*Цитируемый отрывок*
━━━━━━━━━━━━━━━━
Посредством магии царь Василий пытался избавиться от врагов и повлиять на ход событий. В глазах богобоязненных людей, он оставил Господа и прибегнул к помощи бесов.
Даже в кругу ближних бояр царь не находил людей, которым мог бы довериться вполне. В думе все «друг друга ненавидяху и друг другу завидоваху». Государь не открывал своих истинных помыслов даже «первоначальствующим державы своей», «двоемыслен к ним разум имея».
Ближние бояре платили ему той же монетой.
ПОЛЬСКОЕ ВТОРЖЕНИЕ
Повторное «спасение» мнимого сына Грозного заставило вспомнить об опричнине. Лжедмитрий II охотно принимал в свою думу выходцев из старых опричных фамилий. Лев Салтыков был опричным дворецким. Михаил Салтыков фактически являлся главой тушинской думы. Михайл Черкасский был первым боярином из опричнины.
Князь Дмитрий Черкасский стал видной фигурой в «воровском» лагере. Трубецкие возглавляли «двор» Грозного. Князь Дмитрий Трубецкой получил боярство от «вора». Басмановы-Плещеевы выступили как инициаторы опричнины. Плещеевы слетелись в Тушино стаей. Боярство получили Федор Плещеев, Иван Глазун-Плещеев, окольничество — Михаил Колодкин-Плещеев. Видную роль в опричнине и на «дворовой» службе играли Нагие, Бутурлины и Годуновы. Андрей Нагой, Михаил Бутурлин и Иван Годунов числились боярами «вора». Один из Наумовых был опричным постельничим.
Иван Наумов заслужил у Лжедмитрия II боярство.
Ситуация складывалась столь неблагоприятно для царя Василия, что «воровские» бояре имели шанс овладеть всем Московским царством.
Появление на троне Шуйского рано или поздно должно было привести к пересмотру всей системы местничества в пользу княжеской суздальской знати. Противники царя Василия не желали допустить такого поворота дела.
Но в Тушинский лагерь каждого из них привели свои особые обстоятельства.
Хорошо обученное наемное войско, ядро которого составляли польские гусары, неоднократно одерживало верх над московским дворянским ополчением. Но содержание наемников требовало огромных средств, которых у «царька» не было.
В начале 1609 г. сейм Речи Посполитой должен был обсудить вопрос о вторжении в Россию. На сейм прибыли послы наемного войска из Тушина. В их инструкциях имя «царя Дмитрия» вовсе отсутствовало. Войско называло самозванца «тем, которого они (московиты. — P.C.) теперь носят на руках, которого мы (солдаты) выдвигаем на престол Московский».
━━━━━━━━━━━━━━━━
*Содержимое набора данных*
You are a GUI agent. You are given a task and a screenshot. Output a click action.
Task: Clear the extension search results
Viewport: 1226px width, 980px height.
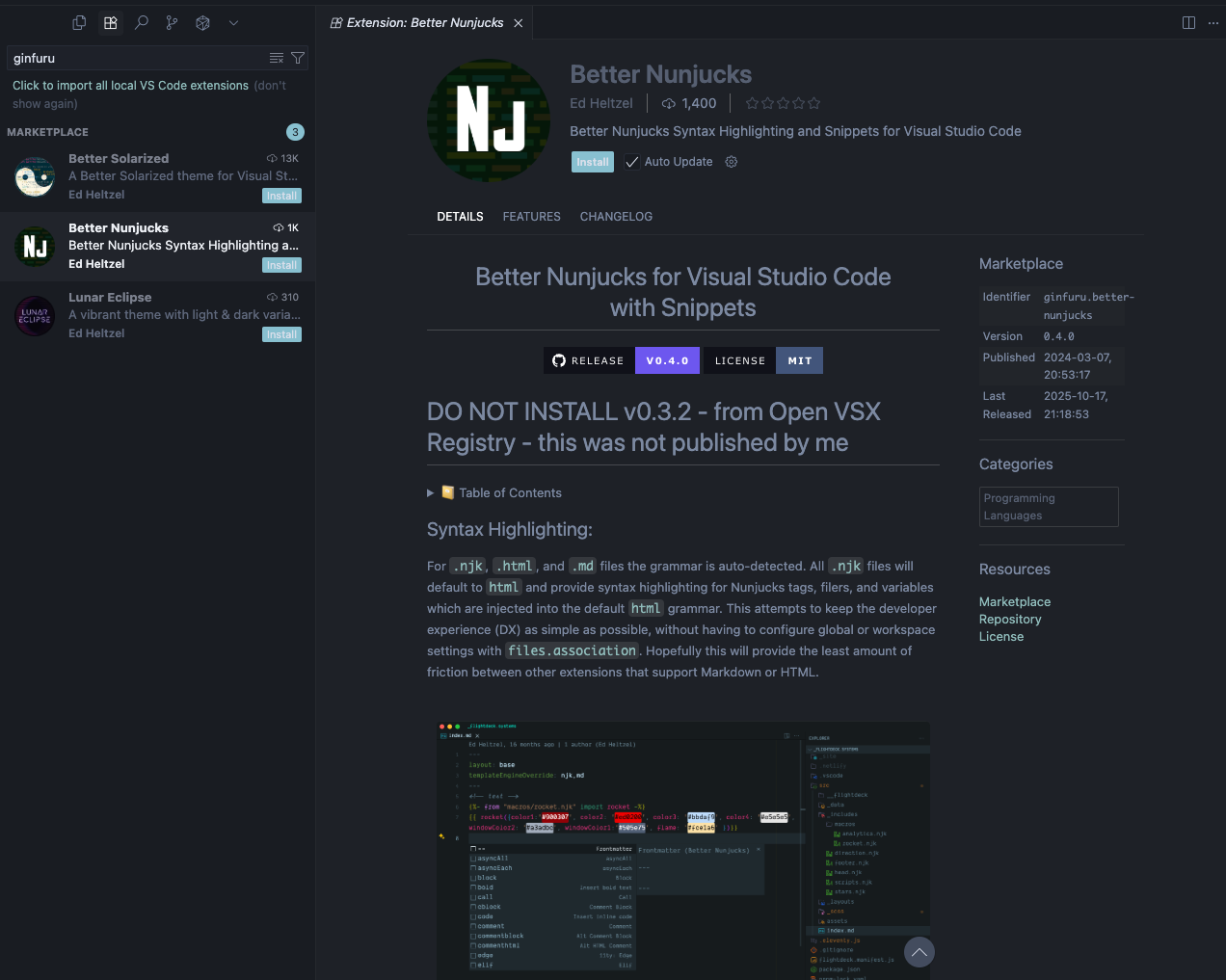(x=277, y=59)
━━━━━━━━━━━━━━━━
*Инструкции к заданиям*
1. Пожалуйста, перепишите цитируемый отрывок от слов «Иван Наумов заслужил» до слов «всем Московским царством.» включительно, переименовав «Московским царством» в «Русским государством».
2. Ответьте по цитируемому отрывку на вопросы:
(a) Кем был Лев Салтыков в опричнине?
(b) Кто составлял ядро наемного войска?
(c) Когда сейм Речи Посполитой должен был обсудить вопрос о вторжении в Россию?
Данные являются отдельным материалом.

*Ответы по заданиям*
1.
Иван Наумов заслужил у Лжедмитрия II боярство.
Ситуация складывалась столь неблагоприятно для царя Василия, что «воровские» бояре имели шанс овладеть всем Русским государством.

2.
(a) Опричным дворецким.
(b) Польские гусары.
(c) В начале 1609 г.